**Teks Bacaan:**
Praktis, dalam situasi normal, dari 10 tahun masa tugas itu, hanya 6-7 tahun yang benar-benar efektif. 3-4 tahun sisanya habis untuk konsolidasi pemerintahan dan kampanye menuju periode kedua.Â
Pada kasus Jokowi, ini masih ditambah dengan aksi "cawe-cawe" (baik secara langsung maupun tidak langsung) di setahun terakhir masa tugasnya, plus dampak situasi sulit di masa pandemi.
Akibat situasi serba tidak normal itu, tingkat efektivitas Jokowi praktis hanya berlangsung selama 4-5 tahun. Jadi, situasi "luar biasa" seperti pandemi bisa berdampak signifikan pada efektivitas kinerja pemerintahan.
Dengan tingkat efektivitas dan tren kinerja seperti itu, aturan maksimal dua periode dengan masa jabatan 5 tahun per periode jelas perlu dikaji ulang. Tidak masalah kalau satu periode berlangsung selama 6-7 tahun, dan tidak ada periode kedua, selama itu lebih efektif.

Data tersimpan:
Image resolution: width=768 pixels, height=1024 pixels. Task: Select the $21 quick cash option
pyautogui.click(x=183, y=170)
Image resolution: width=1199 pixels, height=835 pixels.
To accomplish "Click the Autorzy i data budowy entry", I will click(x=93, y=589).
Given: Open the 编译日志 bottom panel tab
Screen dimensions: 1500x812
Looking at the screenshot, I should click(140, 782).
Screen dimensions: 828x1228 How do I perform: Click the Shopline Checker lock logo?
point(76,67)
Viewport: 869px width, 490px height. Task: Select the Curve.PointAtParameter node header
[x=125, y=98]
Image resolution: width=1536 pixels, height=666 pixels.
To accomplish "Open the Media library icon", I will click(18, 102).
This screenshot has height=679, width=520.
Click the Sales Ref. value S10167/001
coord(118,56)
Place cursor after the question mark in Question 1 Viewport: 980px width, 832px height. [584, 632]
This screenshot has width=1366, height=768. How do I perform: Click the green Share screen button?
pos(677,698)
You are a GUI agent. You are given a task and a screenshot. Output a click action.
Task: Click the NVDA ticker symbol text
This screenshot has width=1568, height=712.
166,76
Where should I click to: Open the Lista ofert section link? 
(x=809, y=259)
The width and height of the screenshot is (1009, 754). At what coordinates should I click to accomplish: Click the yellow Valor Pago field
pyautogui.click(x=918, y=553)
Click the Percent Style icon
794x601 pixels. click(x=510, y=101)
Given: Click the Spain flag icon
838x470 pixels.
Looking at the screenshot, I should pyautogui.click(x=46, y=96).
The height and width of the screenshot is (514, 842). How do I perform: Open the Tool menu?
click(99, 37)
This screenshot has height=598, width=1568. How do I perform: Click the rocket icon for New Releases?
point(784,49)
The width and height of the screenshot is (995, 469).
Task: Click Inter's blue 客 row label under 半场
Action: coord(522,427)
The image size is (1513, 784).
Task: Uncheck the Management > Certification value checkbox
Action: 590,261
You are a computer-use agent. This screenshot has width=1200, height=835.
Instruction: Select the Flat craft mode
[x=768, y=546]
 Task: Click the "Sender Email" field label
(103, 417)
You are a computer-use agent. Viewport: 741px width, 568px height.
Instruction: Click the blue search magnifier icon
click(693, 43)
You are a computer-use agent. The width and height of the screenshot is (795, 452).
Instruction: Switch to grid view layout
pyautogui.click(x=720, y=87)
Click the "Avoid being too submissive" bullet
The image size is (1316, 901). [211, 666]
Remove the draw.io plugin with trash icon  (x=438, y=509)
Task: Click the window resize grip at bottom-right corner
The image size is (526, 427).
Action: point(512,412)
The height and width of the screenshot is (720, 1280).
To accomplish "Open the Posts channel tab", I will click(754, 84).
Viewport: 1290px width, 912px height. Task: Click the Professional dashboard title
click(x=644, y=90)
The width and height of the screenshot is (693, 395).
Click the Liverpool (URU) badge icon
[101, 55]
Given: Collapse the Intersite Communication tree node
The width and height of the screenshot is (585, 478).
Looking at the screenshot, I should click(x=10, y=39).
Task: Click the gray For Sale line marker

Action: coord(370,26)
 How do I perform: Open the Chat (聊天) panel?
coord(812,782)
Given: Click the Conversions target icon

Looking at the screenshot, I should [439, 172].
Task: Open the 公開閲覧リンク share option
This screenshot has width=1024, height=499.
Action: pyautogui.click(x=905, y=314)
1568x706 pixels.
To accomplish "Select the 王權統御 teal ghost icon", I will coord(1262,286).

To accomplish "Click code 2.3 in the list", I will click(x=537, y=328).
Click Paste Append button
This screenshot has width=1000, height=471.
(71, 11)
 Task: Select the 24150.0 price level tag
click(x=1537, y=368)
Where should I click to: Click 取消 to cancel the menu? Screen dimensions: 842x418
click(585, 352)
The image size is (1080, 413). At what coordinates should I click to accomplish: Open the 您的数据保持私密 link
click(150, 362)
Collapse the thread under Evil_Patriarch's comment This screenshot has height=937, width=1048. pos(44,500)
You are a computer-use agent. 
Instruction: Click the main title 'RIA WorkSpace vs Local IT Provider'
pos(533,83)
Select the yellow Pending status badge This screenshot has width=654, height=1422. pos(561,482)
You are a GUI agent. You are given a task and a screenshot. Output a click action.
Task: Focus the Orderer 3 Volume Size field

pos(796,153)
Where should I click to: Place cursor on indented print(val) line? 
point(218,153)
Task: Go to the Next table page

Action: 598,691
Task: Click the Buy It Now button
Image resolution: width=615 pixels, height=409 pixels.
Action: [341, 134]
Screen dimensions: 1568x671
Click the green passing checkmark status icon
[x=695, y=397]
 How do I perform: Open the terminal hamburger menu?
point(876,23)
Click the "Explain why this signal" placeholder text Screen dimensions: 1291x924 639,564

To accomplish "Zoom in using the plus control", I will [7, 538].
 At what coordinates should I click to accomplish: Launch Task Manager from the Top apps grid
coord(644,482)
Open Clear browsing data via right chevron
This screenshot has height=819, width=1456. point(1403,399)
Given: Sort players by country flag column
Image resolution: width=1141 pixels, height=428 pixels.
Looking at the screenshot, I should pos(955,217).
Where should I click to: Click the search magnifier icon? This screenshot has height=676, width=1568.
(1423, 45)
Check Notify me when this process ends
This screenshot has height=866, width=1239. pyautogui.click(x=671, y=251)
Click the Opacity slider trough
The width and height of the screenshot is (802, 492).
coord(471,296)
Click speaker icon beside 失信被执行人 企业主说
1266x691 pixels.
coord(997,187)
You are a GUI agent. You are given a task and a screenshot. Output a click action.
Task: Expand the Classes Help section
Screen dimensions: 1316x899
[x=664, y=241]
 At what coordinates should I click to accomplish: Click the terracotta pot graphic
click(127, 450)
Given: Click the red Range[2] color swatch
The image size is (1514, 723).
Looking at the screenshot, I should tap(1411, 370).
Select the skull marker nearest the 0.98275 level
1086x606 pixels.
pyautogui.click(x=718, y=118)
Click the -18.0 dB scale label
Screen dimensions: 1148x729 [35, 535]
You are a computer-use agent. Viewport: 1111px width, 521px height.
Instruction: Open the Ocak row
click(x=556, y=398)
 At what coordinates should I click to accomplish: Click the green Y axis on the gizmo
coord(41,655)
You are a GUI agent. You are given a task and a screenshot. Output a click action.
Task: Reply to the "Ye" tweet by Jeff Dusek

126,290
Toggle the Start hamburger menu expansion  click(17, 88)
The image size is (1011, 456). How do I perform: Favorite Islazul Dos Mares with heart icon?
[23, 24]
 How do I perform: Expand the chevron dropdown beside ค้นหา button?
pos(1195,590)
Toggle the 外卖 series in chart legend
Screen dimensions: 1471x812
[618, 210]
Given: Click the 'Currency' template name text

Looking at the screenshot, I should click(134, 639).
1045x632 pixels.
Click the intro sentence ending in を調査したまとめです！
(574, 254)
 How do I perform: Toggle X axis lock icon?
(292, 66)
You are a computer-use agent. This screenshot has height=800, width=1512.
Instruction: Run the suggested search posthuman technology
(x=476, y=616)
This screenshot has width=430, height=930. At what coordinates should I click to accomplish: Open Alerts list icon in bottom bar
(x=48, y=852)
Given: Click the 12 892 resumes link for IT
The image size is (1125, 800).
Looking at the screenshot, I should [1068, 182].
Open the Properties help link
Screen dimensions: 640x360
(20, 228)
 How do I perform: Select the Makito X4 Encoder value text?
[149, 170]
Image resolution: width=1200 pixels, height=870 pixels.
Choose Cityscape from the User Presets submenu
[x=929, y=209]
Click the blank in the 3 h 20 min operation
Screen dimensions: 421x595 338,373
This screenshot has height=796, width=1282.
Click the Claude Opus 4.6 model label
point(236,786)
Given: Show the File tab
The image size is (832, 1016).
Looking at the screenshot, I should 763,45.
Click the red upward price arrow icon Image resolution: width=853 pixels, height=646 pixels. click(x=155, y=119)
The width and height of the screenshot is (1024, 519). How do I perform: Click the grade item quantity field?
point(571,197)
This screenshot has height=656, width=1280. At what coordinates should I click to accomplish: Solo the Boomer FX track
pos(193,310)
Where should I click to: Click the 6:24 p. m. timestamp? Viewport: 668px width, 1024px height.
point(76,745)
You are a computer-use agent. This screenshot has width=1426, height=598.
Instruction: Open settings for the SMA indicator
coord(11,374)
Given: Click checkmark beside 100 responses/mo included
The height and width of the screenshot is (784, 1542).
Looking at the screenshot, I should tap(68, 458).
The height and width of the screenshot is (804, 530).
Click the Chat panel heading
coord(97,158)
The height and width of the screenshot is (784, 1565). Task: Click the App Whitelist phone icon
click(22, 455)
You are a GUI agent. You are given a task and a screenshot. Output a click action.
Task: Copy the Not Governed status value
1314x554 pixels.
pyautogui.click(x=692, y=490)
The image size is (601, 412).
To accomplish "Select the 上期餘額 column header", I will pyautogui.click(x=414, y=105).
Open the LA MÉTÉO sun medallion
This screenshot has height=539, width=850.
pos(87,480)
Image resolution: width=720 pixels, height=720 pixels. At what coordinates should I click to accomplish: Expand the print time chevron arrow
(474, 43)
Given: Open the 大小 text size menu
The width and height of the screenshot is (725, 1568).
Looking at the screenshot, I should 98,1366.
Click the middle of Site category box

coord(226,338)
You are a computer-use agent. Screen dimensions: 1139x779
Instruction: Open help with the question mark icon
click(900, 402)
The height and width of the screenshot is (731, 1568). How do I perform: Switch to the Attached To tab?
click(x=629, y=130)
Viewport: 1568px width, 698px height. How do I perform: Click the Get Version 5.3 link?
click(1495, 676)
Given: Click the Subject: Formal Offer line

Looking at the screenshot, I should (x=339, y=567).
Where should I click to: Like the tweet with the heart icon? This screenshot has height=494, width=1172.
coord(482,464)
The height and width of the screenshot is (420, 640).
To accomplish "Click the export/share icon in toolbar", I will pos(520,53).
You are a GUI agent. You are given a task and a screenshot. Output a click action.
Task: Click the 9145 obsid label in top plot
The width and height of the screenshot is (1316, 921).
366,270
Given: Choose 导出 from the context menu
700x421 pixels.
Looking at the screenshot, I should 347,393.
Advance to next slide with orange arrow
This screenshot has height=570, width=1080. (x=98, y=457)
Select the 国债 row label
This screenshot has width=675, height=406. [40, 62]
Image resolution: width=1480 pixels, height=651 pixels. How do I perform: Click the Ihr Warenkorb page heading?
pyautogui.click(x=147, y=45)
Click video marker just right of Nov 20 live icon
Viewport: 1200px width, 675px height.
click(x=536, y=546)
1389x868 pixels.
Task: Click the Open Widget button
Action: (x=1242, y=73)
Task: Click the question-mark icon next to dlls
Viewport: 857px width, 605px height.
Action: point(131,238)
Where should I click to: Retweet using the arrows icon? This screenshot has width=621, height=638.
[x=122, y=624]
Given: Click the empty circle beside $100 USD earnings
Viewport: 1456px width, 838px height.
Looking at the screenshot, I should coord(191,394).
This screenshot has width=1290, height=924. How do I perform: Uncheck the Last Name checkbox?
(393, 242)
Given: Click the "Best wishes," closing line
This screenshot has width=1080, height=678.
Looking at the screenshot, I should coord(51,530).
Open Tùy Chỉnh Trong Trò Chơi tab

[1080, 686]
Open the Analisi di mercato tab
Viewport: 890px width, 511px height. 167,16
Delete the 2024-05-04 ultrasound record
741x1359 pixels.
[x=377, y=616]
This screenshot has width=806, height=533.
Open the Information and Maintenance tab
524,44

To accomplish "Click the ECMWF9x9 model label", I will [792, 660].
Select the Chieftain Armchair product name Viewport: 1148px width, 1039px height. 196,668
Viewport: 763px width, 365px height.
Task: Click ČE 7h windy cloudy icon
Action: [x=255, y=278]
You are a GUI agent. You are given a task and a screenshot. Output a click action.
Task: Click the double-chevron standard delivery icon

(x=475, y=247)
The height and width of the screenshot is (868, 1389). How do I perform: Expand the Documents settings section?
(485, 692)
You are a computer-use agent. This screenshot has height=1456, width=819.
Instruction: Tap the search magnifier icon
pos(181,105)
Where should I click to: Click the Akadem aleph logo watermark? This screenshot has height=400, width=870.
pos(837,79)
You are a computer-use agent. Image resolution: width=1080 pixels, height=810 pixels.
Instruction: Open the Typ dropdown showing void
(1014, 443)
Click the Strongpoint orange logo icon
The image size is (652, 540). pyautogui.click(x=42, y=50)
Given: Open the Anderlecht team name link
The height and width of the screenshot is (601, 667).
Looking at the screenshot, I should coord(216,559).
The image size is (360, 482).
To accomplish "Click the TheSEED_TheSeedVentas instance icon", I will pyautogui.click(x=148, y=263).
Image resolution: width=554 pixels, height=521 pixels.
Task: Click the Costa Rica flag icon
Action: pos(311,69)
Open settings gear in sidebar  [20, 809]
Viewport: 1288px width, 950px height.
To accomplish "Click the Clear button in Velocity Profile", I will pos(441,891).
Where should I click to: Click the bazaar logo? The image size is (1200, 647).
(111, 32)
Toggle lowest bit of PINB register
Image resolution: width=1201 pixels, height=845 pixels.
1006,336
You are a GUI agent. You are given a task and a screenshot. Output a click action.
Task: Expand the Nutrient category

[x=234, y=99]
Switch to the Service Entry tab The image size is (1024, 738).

**Telusuri Materi:**
(A) Menurut teks tentang masa jabatan presiden, berapa lama tingkat efektivitas Jokowi praktis berlangsung?
(B) Tolong tulis lanjutan teks tentang masa jabatan presiden, dimulai setelah kalimat terakhirnya.

**Hasil Latihan:**
(A) Praktis hanya selama 4-5 tahun.

(B)
Percuma maju 2-3 langkah di periode pertama, tapi mundur 4-5 langkah di periode kedua. Percuma juga kerja habis-habisan di periode pertama, kalau hanya untuk dirusak di periode berikutnya.
Soal masa jabatan maksimal dua periode, ini memang diterapkan di berbagai negara secara global. Masalahnya, sebagian politisi dan masyarakat di Indonesia belum cukup dewasa dalam berdemokrasi, karena "demokrasi" di Indonesia baru benar-benar dimulai pada tahun 1998.
Terbukti, Pilpres (terutama di periode kedua petahana) malah menciptakan polarisasi dan suasana tidak sehat. Terlalu banyak "gimmick" kurang penting yang justru lebih diperhatikan, ketimbang program dan gagasan.
Apa boleh buat, sebuah proses pendidikan politik malah menjadi panggung pembodohan publik secara masif, lengkap dengan tingkah berlagak amnesia saat sudah terpilih. Hasilnya, kerusakan dan kemunduran sistematis.
Karena demokrasi (seharusnya) adalah satu proses konstruktif yang berkelanjutan, evaluasi dan perbaikan secara berkala tetap perlu dilakukan. Meski terdengar ekstrem, ini perlu serius dilakukan, supaya demokrasi bisa tetap sehat.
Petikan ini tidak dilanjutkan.